Hat jemand schon ein Radon ZR Team 5.0? Wie sind die ersten Erfahrungen und hat jemand vielleicht ein paar Bilder?


----------



## Hangtime (10. März 2013)

Mh hab das 6.0 aus letzten Jahr. Ist von der Ausstatung so wie das aktuelle 7.0 Bin damit sehr zufrieden, würde aber bei der Austattung keine weuteren Abstriche machen wollen. Das ist heute für 699 im Angebot.

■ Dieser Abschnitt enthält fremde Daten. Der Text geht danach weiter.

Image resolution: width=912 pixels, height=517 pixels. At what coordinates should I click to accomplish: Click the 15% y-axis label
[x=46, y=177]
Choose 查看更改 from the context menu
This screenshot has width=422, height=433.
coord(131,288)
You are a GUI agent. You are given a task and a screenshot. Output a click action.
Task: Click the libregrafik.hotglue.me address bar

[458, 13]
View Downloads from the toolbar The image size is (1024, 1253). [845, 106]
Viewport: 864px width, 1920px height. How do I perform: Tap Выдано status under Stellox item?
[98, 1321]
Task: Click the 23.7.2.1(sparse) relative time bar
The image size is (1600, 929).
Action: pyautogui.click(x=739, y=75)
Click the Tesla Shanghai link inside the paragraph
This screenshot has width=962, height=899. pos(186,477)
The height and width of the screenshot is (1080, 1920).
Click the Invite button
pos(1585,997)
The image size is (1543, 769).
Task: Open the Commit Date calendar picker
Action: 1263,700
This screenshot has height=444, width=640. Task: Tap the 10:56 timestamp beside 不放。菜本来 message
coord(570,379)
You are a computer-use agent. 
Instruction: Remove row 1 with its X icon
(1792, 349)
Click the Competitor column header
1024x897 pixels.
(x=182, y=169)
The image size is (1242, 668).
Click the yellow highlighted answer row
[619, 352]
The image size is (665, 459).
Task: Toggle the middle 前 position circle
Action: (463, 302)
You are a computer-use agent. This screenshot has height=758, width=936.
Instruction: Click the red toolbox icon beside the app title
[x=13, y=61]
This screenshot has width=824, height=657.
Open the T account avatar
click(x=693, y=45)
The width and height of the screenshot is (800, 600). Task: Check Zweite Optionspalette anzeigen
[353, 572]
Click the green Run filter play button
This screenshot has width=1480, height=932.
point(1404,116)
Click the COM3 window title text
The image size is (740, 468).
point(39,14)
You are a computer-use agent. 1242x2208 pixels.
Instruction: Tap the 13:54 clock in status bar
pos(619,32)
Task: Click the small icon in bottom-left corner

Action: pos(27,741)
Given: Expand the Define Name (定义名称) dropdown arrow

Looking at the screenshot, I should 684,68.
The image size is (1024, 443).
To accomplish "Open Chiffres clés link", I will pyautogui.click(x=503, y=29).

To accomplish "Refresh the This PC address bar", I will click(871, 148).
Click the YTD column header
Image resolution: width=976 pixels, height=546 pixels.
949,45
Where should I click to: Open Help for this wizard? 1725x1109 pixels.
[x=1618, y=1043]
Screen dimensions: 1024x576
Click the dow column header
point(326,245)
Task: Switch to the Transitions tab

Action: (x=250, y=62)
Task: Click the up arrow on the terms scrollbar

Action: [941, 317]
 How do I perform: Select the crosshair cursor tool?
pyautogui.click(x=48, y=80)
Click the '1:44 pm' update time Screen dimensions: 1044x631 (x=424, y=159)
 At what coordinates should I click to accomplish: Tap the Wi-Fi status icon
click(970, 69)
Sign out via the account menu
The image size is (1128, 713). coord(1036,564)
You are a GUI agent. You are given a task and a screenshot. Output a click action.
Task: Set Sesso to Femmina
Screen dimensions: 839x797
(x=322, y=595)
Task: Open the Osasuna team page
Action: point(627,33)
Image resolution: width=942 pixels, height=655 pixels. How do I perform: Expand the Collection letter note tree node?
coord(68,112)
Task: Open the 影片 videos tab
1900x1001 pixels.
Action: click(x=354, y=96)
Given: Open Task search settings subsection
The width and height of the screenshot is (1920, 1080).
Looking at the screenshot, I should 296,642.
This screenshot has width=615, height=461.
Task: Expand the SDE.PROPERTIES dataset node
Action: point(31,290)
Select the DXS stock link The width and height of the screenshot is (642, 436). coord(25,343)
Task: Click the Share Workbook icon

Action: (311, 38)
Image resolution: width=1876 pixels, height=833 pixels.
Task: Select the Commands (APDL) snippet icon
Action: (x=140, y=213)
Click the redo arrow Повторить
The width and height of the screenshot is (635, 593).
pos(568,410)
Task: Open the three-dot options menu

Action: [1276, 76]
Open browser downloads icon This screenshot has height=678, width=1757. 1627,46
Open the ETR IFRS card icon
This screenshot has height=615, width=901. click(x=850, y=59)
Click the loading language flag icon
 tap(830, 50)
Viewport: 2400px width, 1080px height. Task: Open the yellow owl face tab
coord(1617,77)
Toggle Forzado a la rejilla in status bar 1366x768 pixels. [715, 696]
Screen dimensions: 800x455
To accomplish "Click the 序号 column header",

Würde über 200 mehr nachdenken!!!


----------



## MTB-News.de




----------



## sahneb (10. März 2013)

ich habe erst das zr team 5.0 gekauft und finde es für meine zwecke mehr als ausreichend. 
ich bin wochenend fahrer und auch nur wenn das wetter passt. darum komme ich bei weitem nicht auf die km wie einige hardcore-radler,wesehalb ich mich für die günstigste variante entschieden habe.
bisher bin ich mit einen 15jahre alten baumarkt mtb unterwegs gewesen und es ist absolut kein vergleich zum radon.
alleine wie weit das rad ausrollt oder schub bekommt durch 3mal treten is ein unterschied wie tag und nacht.....


----------



## sahneb (12. März 2013)

also hier die fotos. ist nicht sehr umfangreich aber mehr möglichkeiten bietet meine wohnung leider nicht.


----------



## MalteetlaM (14. März 2013)

Schönes Rad. Für Wochenendfahrer passt es allemal!


----------